# TEXTE CHOISI
· · · · ·

Relégation administrative des Girondins de Bordeaux en National 1 par la DNCG

Cabinet Bertrand
22.07.22 16:47 Commentaire(s)
DNCG - rétrogradation - cabinet d'avocats en droit du sport à paris France

Le mercredi 6 juillet 2022, la Commission d’appel de la DNCG a confirmé la décision prise par la Commission de contrôle des clubs professionnels du 14 juin 2022. Cette décision a prononcé la rétrogradation administrative des Girondins de Bordeaux en National 1 au motif de difficultés financières. Cette sanction administrative vient donc se cumuler à la relégation sportive (en Ligue 2) du club à l’issue de la saison 2021-2022.
Face à cette situation en l'état défavorable, quelles sont les voies de recours que les Girondins de Bordeaux peuvent utiliser pour contester cette décision ?

La décision ayant été rendue par la Commission d’appel de la DNCG de la Fédération Française de Football (FFF), les voies de recours fédérales internes sont en l'état épuisées.

Dès lors, comment contester cette décision administrative de rétrogradation ? Quelle juridiction le club des Girondins de Bordeaux peut-il saisir ? Quel est le rôle du Comité National Olympique et Sportif Français (CNOSF) dont le recours à la conciliation constitue un préalable obligatoire à tout recours contentieux ?

· · · · ·

(Données de localisation des éléments et du texte)

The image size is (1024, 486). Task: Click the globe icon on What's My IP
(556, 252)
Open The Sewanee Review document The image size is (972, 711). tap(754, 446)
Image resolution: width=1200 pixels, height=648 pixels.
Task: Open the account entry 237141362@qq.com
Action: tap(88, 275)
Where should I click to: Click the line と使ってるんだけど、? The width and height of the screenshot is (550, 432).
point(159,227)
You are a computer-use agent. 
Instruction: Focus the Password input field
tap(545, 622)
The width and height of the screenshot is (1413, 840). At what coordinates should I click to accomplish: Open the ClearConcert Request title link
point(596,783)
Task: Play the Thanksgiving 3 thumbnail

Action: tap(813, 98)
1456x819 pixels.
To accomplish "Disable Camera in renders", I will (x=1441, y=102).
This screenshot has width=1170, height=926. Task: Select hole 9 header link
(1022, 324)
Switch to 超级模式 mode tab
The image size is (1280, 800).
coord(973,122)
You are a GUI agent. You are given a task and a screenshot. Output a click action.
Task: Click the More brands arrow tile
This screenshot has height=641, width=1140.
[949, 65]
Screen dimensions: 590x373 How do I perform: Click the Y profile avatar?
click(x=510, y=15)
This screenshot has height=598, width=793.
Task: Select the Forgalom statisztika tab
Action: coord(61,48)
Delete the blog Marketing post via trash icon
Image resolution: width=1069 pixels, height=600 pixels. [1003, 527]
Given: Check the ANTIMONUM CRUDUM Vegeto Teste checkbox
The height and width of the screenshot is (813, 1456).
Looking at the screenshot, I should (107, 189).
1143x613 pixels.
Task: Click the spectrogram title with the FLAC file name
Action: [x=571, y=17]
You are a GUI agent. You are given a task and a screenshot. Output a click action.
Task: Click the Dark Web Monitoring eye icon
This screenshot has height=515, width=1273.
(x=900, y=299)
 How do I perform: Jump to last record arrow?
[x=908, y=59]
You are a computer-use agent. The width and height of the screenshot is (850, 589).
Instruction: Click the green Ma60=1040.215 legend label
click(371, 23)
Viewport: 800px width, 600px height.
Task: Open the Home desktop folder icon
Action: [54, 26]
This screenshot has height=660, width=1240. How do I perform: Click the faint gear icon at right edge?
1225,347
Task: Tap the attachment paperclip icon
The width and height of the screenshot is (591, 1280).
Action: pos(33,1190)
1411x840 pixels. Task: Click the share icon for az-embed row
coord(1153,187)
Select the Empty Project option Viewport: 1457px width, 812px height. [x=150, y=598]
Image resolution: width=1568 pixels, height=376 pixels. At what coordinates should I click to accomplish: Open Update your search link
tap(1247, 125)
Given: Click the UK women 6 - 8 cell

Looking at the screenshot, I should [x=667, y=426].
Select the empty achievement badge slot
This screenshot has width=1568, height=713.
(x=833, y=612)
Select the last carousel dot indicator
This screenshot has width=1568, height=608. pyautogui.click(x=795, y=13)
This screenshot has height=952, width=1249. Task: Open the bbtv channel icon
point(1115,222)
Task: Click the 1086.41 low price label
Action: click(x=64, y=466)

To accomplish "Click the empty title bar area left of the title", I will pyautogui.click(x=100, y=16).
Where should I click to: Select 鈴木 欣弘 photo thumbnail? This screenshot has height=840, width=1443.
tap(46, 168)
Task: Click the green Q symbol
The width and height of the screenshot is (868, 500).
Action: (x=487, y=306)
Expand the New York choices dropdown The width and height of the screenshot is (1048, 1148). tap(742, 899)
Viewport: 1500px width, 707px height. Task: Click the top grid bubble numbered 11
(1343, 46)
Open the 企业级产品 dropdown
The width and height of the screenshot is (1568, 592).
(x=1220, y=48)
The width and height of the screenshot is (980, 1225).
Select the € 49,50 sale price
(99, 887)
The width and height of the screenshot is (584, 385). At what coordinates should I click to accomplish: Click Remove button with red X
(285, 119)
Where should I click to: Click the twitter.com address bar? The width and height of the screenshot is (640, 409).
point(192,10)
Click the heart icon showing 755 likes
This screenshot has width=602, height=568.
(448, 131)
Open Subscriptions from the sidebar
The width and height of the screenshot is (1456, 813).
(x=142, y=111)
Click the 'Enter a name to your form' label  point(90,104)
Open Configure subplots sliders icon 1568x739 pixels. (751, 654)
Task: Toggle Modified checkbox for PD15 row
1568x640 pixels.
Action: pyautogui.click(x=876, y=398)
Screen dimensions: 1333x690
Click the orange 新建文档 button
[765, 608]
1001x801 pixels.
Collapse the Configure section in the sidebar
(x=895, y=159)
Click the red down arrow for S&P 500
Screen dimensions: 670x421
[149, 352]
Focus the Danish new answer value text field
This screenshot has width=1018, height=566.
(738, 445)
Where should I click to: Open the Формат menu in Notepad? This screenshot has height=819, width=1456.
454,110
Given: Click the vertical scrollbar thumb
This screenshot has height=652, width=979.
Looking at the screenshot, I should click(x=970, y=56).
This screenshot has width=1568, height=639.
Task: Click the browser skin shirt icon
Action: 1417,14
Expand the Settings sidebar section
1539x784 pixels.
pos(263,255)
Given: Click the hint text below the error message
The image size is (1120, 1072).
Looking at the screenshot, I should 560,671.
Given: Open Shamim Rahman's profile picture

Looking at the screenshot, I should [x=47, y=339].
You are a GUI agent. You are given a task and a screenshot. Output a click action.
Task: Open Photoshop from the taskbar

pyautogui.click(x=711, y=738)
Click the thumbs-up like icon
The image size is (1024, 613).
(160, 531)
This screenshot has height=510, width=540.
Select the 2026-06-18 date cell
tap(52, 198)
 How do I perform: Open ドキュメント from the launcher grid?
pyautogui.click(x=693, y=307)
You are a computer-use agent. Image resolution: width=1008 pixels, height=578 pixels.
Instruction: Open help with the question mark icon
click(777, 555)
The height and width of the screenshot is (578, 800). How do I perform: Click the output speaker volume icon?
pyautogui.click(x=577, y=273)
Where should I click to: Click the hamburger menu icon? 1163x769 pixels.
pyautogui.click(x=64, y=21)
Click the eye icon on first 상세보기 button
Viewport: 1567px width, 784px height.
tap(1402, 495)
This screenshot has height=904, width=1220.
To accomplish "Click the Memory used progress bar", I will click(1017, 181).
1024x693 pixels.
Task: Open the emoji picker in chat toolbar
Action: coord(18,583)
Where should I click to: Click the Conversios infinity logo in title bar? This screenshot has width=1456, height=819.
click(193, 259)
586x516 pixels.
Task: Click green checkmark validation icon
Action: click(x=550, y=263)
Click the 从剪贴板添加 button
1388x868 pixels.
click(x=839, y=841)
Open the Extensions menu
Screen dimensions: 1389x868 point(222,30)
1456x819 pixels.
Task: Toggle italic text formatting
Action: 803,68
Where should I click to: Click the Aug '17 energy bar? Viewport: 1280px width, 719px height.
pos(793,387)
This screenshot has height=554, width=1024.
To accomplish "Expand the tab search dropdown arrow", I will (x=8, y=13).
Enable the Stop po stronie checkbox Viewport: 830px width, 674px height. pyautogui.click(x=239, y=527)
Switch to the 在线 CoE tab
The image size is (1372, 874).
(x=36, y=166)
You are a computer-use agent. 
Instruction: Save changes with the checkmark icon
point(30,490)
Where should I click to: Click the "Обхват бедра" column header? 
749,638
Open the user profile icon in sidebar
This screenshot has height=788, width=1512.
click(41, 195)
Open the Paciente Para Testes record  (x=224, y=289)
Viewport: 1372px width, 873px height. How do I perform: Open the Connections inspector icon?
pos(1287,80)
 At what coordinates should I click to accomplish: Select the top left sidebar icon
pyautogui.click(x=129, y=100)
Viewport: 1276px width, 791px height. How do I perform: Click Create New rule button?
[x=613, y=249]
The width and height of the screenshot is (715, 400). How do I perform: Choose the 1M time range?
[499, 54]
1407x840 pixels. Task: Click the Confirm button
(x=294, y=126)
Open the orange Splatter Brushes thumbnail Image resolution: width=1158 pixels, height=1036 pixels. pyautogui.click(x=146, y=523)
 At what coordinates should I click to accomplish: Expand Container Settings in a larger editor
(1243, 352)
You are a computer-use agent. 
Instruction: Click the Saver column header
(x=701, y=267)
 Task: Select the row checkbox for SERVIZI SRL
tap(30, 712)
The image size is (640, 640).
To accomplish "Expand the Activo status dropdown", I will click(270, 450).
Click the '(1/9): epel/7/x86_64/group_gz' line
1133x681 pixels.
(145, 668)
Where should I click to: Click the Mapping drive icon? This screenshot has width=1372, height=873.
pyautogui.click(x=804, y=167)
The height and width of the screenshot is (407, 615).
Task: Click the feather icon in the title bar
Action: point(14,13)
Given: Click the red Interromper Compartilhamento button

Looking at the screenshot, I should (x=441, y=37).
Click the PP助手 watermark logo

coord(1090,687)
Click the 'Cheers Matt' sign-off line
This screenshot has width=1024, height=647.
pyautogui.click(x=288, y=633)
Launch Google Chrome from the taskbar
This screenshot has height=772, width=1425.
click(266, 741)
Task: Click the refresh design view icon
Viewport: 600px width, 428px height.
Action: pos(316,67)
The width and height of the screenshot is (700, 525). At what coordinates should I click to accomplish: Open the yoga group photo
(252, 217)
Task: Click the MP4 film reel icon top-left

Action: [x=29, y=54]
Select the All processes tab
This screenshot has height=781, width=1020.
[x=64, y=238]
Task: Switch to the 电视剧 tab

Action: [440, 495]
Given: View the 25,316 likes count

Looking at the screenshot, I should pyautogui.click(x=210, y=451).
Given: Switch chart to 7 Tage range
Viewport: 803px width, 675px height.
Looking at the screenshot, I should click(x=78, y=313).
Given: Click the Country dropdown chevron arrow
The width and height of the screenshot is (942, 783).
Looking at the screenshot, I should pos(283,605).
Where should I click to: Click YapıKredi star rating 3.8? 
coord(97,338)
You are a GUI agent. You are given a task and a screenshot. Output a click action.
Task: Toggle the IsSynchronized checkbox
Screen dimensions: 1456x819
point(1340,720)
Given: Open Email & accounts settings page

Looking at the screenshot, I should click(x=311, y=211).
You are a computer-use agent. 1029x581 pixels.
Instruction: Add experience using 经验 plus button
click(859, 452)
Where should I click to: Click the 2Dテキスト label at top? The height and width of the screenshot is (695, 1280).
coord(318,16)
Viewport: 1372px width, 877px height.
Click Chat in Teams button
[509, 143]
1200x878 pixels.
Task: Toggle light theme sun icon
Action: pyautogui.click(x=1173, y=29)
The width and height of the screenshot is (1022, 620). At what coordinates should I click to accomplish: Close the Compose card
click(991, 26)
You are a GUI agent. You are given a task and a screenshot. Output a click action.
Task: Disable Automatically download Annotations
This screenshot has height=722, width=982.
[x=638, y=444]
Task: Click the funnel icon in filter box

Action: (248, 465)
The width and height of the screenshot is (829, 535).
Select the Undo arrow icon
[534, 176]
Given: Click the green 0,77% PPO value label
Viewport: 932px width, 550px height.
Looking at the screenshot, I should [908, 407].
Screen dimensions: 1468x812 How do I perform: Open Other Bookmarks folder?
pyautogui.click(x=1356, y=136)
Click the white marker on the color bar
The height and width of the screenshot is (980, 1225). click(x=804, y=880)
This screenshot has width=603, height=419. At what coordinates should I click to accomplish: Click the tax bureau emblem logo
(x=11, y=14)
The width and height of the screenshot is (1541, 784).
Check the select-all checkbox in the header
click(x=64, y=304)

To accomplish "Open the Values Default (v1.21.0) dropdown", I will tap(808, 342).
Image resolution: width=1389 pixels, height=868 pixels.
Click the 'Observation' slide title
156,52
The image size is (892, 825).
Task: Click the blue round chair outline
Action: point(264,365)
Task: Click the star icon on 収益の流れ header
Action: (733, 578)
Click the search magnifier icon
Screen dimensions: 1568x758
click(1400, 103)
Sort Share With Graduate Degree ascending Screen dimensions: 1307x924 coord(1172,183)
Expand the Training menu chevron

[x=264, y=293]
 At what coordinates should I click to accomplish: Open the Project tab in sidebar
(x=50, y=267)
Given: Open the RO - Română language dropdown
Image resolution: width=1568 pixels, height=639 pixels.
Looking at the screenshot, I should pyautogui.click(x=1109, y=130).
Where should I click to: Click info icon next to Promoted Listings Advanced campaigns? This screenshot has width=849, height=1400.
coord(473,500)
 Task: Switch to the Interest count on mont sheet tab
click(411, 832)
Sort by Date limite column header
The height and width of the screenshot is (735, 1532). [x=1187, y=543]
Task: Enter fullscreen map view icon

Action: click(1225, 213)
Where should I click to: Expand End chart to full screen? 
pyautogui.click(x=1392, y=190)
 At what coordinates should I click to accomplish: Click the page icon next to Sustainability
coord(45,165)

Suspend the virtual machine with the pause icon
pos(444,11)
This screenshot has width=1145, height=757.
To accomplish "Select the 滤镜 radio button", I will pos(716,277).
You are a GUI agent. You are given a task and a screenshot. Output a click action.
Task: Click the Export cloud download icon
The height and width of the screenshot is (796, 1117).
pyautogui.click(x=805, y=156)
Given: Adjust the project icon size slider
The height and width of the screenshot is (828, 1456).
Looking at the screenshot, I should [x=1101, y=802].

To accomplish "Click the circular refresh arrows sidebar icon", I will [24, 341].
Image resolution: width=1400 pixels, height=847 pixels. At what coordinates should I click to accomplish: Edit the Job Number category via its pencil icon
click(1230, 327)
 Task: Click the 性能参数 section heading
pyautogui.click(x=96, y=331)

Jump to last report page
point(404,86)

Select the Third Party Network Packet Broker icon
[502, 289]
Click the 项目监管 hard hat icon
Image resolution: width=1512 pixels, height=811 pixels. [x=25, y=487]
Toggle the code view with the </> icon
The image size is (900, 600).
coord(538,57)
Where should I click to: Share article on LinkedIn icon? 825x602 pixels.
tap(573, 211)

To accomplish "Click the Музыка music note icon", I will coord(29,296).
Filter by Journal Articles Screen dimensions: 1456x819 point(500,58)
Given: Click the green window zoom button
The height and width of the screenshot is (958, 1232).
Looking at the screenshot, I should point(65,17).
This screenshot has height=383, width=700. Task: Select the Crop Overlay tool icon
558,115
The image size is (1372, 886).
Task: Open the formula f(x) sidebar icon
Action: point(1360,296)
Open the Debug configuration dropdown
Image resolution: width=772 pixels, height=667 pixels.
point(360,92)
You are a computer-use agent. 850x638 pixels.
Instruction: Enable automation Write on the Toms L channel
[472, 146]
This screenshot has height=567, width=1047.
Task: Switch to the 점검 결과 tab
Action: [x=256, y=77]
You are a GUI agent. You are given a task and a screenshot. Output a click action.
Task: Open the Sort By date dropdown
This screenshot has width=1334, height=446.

· · · · ·

# ÉNONCÉ DU PROBLÈME
Donnez la suite du texte sur la rétrogradation administrative des Girondins de Bordeaux en National 1, en partant de sa dernière phrase. La liste ci-dessus est un document distinct du texte.

# RÉSULTAT OBTENU
La conciliation préalable obligatoire devant la Conférence des conciliateurs du CNOSF

Préalable obligatoire à tout recours contentieux, le Club doit saisir la Conférence des conciliateurs du Comité national olympique et sportif français (CNOSF).

En effet, les décisions prises par la DNCG sont considérées comme des décisions prises par la Fédération Française de Football (FFF) dans l'exercice de ses prérogatives de puissance publique ou en application de ses statuts, au sens de l’article R.141-5 du Code du sport. Elles sont donc soumises, en application de cet article, au préalable de conciliation devant le CNOSF  (Conseil d’Etat, 2e et 7e chambre réunies, 22 juin 2017, n°398082), préalable obligatoire à tout recours contentieux.  

La demande de conciliation doit être effectuée dans un délai de quinze jours suivant la notification ou la publication de la décision contestée (R.141-15 Code du sport).  La saisine régulière du CNOSF interrompt le délai de recours contentieux (R.141-8 Code du sport).

Les mesures proposées par les conciliateurs seront "réputées acceptées par les parties et doivent être appliquées dès leur notification", sauf opposition par l'une ou l'autre des parties dans un délai de quinze jours à compter de la notification de la proposition de conciliation formulée par le CNOSF (R.141-23 Code du sport). En cas d'opposition à la proposition, les parties disposent alors d'un délai de recours contentieux d’un mois pour saisir le Tribunal administratif (R.141-9-1 Code du sport).

Le Club des Girondins de Bordeaux a saisi la Conférence des conciliateurs du CNOSF.


D'abord convoqué le 19 juillet 2002, l'audience a été reportée au jeudi 21 juillet. 


Une proposition de conciliation va donc être rendue dans les prochains jours. 


(à suivre...)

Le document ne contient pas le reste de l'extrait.